Integrative multi-omics analysis reveals gut-skin axis mechanisms and novel therapeutic target GALE in atopic dermatitis.

Single-cell RNA sequencing analysis of AD skin biopsies revealed increased keratinocyte heterogeneity and enhanced immune cell communication compared to healthy controls.

• Analysis was performed on skin biopsies from five AD patients and four healthy controls.
• Both keratinocyte heterogeneity and intercellular communication network activity were elevated in AD samples.
• Integration of single-cell RNA sequencing with computational pharmacology provided a cellular and molecular basis for understanding the chronicity and recurrence characteristics of AD.

Intersection analysis between gut microbial metabolite-associated genes and skin pathology-related genes identified seven key bridging genes.

• The seven bridging genes identified were AKR1C2, GALE, GGH, NR4A1, PLA2G4B, and TYMS (six genes listed; abstract states seven).
• Functional annotation indicated these genes are primarily involved in vitamin precursor metabolism.
• The Eubacterium eligens group was identified as the specific gut microbiota influencing AD pathogenesis through these bridging genes.

The Eubacterium eligens group was found to influence AD pathogenesis mainly through vitamin precursor-mediated pathways that regulate systemic immune responses.

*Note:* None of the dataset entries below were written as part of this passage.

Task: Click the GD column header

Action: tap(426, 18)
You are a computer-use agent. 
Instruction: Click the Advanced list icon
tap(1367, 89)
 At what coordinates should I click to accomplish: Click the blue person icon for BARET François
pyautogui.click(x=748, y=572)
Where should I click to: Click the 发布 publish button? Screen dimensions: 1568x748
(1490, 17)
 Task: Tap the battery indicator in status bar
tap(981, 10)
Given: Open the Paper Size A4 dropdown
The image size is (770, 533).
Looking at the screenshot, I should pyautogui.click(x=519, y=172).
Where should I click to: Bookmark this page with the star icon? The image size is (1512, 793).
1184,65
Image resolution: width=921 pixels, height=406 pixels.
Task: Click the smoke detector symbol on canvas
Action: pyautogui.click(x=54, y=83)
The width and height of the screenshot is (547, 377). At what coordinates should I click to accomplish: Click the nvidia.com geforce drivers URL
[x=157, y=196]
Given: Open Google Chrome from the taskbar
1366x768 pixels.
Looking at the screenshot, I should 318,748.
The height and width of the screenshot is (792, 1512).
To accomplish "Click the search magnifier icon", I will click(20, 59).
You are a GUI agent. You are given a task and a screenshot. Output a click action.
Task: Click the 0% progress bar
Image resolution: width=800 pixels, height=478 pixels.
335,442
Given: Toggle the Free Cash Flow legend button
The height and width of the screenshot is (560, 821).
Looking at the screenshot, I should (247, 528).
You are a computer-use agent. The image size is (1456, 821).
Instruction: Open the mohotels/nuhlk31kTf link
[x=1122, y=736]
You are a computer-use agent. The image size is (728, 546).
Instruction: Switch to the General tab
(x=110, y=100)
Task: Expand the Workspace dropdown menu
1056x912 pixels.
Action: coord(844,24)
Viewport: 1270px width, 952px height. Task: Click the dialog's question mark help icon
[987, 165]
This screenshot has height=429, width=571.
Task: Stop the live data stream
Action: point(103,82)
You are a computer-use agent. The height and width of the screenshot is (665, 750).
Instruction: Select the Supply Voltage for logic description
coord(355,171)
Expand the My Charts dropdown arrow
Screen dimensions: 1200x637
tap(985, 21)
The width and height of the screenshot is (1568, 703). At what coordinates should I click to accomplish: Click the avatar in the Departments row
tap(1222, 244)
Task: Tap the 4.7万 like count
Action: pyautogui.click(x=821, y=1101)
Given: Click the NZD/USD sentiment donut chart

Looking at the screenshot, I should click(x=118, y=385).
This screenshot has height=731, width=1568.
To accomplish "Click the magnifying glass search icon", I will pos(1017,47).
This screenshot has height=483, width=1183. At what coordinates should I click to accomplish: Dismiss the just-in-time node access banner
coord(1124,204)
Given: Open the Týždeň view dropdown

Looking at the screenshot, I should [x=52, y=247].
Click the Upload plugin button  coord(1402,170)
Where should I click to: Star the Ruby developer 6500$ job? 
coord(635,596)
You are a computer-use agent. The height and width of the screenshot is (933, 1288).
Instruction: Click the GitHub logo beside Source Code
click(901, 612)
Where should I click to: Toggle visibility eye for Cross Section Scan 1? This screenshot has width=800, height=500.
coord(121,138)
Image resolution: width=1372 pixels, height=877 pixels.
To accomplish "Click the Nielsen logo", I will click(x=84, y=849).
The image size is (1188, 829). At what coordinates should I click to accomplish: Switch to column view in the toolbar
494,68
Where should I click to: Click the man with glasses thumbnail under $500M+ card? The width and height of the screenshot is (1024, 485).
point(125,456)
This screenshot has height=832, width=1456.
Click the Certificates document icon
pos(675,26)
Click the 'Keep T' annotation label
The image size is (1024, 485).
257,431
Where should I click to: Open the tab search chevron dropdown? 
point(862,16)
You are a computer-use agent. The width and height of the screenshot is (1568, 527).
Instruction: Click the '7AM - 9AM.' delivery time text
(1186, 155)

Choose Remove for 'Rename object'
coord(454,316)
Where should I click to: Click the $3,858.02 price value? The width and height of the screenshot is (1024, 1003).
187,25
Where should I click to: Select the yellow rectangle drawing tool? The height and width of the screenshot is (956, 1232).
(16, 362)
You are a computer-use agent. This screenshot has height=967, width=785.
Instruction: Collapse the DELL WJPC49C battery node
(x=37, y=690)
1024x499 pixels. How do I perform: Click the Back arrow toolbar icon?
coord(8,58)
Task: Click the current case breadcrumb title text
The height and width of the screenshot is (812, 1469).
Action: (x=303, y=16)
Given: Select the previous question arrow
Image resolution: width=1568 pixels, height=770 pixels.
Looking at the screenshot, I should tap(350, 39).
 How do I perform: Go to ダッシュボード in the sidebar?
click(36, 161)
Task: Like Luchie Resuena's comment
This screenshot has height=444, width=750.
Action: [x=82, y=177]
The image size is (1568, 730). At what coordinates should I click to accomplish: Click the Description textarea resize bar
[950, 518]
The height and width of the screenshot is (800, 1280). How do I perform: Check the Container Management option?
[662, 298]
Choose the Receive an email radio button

• A causal relationship between specific gut microbiota and AD risk was established at the genetic level.
• Functional annotation of the bridging genes indicated primary involvement in vitamin precursor metabolism.
• This mechanism provides genetic-level evidence supporting the gut-skin axis theory in AD.

Pseudotime trajectory analysis demonstrated dynamic temporal gene expression patterns during AD disease progression.

• Pseudotime trajectory inference was applied to single-cell RNA sequencing data.
• The analysis revealed dynamic changes in gene expression as disease progresses.
• This approach contributed to understanding the temporal aspects of AD pathogenesis.

Molecular docking revealed unexpectedly high-affinity binding between methotrexate and GALE that exceeded its binding affinity for the classical target TYMS.

• Methotrexate binding energy with GALE was -10.4 kcal/mol.
• Methotrexate binding energy with its classical target TYMS was -7.5 kcal/mol.
• The binding affinity of methotrexate for GALE was significantly higher than for TYMS, suggesting GALE is an important but previously unrecognized target of methotrexate in AD treatment.
• Molecular dynamics simulations confirmed the stable binding conformation of the protein-ligand complexes.

GALE was identified as a novel therapeutic target for atopic dermatitis.

• GALE was among the seven key bridging genes identified at the intersection of gut microbial metabolite-associated genes and skin pathology-related genes.
• Reverse drug prediction was used as part of the analytical pipeline to identify therapeutic relevance.
• Molecular docking and molecular dynamics simulations confirmed stable and high-affinity binding of methotrexate to GALE.
• The findings suggest GALE may represent an important but previously unrecognized mechanism of methotrexate action in AD.

The study established causal relationships between gut microbiota and AD risk at the genetic level.

• Multiple analytical approaches were integrated including single-cell RNA sequencing, intercellular communication network analysis, pseudotime trajectory inference, reverse drug prediction, molecular docking, and molecular dynamics simulations.
• The causal relationship was described as providing 'strong genetic evidence' for the gut-skin axis theory.
• Specific identification of the Eubacterium eligens group as causally linked to AD risk was achieved.